→ **Selection**
I make both fresh and dry pasta (which is fresh pasta that is let to dry for about 50 hours or so), and this pasta I certainly can eat every day, cooked al dente!


I was playing with different shapes of pasta...:)


I think I found out why I can't eat store bought pasta: the taste of pasta enhances if you air dry it, preferably on the sun (that's how I remember grandmother and mother made it).  I've seen pictures with rows of pasta drying outside in Italian towns, a very fascinating view.  And the best flour to make dry pasta is semolina flour.
My next challenge will be a pasta dough made with 100% semolina and water (which is required by Italian law for dry pastas!), then dried outside on the sun. 
However, it won't be in the next post. :)


The Pasta Eater, Pasta Agnesi Museum, Oneglia


I sure NEED to go to Italy to learn to make pasta from the best! 
Wouldn't you?


See you,
Marina







Saturday, April 14, 2012

Pasta and Meatballs



I really enjoy making pasta with my new toy - Kitchen Aid pasta attachment. I also enjoy eating pasta, which had never happened before. 


Pasta and meatballs


For our Saturday lunch I made a simple meal: pasta and meatballs for my men, and vegetarian version for myself. I used a vegetable stock as a light sauce base. 


Pasta in light spicy sauce


I purchased a semolina flour and will be experimenting with it soon, I've read it's a bit tricky to work with, but the result worth the effort. Stay tuned to see how it turns out. 


Dessert: mango and raspberries. 


Happy Saturday, my friends!


See you,
Marina

Monday, March 12, 2012

Pasta (homemade)

Carrot-apple-ginger juice - for energy!

→ **Exercise A**
Copy from the pasta post everything from "Dessert: mango and" down to "- for energy!", keeping the wording unchanged.

→ **Extracted records**
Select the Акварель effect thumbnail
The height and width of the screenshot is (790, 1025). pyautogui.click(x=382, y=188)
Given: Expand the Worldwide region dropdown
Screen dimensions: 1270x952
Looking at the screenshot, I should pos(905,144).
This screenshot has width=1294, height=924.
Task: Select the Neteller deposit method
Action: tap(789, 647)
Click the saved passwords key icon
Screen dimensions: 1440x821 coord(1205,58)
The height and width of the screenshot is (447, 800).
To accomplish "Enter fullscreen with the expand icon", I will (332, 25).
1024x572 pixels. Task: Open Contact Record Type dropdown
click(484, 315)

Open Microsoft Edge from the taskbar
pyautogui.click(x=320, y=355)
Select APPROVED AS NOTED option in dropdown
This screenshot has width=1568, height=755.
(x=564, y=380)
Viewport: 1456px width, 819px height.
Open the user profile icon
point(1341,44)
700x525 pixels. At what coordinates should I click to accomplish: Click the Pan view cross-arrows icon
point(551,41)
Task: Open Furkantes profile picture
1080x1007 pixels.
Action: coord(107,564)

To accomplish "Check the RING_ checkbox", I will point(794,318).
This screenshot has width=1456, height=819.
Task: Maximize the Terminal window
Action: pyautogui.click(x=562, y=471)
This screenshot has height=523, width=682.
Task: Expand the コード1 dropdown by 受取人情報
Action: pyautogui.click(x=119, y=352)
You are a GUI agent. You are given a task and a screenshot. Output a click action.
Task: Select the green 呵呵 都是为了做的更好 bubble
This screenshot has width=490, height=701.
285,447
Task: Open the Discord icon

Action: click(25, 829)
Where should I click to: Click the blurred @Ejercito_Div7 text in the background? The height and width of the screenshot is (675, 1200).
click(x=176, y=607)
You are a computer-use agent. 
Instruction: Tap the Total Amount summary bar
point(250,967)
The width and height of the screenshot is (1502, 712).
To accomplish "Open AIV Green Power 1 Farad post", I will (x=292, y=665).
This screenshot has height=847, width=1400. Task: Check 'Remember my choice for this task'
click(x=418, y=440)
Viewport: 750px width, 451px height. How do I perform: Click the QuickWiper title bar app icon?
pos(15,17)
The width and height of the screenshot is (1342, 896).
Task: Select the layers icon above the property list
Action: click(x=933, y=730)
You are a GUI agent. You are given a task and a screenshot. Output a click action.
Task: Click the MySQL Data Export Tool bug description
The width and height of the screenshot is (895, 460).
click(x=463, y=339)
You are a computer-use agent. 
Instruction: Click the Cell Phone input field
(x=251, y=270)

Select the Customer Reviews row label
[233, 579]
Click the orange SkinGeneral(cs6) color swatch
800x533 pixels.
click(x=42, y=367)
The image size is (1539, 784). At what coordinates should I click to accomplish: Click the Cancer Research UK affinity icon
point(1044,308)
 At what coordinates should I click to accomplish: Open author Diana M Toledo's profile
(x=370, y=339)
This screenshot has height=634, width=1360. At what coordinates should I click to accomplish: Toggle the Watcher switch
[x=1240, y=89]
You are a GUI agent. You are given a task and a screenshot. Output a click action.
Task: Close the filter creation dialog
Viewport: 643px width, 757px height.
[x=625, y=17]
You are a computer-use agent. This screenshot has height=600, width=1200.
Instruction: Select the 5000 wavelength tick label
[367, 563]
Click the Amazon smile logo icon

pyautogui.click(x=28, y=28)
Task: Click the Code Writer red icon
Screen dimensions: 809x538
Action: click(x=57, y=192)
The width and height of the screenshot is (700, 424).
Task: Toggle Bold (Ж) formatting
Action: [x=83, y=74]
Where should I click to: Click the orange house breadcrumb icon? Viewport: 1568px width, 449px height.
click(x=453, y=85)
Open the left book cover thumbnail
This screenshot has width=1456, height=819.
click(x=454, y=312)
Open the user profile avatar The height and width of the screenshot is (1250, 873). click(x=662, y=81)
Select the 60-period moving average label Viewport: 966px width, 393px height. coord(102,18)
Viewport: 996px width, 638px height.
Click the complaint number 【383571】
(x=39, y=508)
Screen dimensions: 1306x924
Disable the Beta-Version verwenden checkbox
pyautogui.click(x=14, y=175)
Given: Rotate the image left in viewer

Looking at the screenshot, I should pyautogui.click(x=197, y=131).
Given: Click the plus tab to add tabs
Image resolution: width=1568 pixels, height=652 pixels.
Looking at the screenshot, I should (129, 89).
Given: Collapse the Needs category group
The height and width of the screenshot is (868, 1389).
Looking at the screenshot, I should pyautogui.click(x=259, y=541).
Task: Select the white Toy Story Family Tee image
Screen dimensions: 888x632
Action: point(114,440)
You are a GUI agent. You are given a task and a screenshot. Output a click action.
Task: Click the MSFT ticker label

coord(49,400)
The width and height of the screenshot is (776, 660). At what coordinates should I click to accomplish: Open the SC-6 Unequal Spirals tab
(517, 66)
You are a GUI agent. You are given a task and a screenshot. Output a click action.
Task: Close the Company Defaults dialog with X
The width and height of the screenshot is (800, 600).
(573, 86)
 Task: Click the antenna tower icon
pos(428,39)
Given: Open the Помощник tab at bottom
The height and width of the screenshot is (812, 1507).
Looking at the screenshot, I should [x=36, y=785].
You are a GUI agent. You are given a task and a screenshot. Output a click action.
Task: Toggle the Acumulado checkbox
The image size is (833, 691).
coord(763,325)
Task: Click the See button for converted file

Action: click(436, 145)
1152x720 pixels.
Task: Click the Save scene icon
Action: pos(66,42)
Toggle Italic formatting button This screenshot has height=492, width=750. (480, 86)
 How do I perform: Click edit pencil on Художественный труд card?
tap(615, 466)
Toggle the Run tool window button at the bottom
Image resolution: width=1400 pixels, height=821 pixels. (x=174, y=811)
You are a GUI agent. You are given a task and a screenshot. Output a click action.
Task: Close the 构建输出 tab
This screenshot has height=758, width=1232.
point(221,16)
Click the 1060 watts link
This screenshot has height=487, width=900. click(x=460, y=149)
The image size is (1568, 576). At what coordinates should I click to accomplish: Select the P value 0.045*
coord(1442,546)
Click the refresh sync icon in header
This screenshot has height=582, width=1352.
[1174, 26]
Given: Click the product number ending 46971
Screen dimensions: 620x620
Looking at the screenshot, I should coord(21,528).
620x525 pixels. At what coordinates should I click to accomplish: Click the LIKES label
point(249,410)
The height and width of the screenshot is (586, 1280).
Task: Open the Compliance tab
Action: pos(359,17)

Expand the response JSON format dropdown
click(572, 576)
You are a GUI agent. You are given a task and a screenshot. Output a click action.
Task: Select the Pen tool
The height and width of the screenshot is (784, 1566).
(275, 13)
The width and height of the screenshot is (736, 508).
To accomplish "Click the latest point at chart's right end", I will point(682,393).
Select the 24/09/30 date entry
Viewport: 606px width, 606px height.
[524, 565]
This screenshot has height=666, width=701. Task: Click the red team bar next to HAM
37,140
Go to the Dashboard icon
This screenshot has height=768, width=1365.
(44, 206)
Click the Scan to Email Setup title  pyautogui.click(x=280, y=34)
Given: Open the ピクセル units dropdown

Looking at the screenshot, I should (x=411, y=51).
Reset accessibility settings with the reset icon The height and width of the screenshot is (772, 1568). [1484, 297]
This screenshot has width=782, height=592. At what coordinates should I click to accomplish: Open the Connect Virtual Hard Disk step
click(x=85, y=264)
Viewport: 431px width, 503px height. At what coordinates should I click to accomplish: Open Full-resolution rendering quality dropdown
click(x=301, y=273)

→ **Exercise B**
Write out from the rows above everything from the line containing "Click the Amazon smile logo icon" down to the line containing "should pyautogui.click(x=197, y=131).", including both of those lines, and nothing else.

→ **Response A**
Dessert: mango and raspberries. 


Happy Saturday, my friends!


See you,
Marina

Monday, March 12, 2012

Pasta (homemade)

Carrot-apple-ginger juice - for energy!

→ **Response B**
Click the Amazon smile logo icon

pyautogui.click(x=28, y=28)
Task: Click the Code Writer red icon
Screen dimensions: 809x538
Action: click(x=57, y=192)
The width and height of the screenshot is (700, 424).
Task: Toggle Bold (Ж) formatting
Action: [x=83, y=74]
Where should I click to: Click the orange house breadcrumb icon? Viewport: 1568px width, 449px height.
click(x=453, y=85)
Open the left book cover thumbnail
This screenshot has width=1456, height=819.
click(x=454, y=312)
Open the user profile avatar The height and width of the screenshot is (1250, 873). click(x=662, y=81)
Select the 60-period moving average label Viewport: 966px width, 393px height. coord(102,18)
Viewport: 996px width, 638px height.
Click the complaint number 【383571】
(x=39, y=508)
Screen dimensions: 1306x924
Disable the Beta-Version verwenden checkbox
pyautogui.click(x=14, y=175)
Given: Rotate the image left in viewer

Looking at the screenshot, I should pyautogui.click(x=197, y=131).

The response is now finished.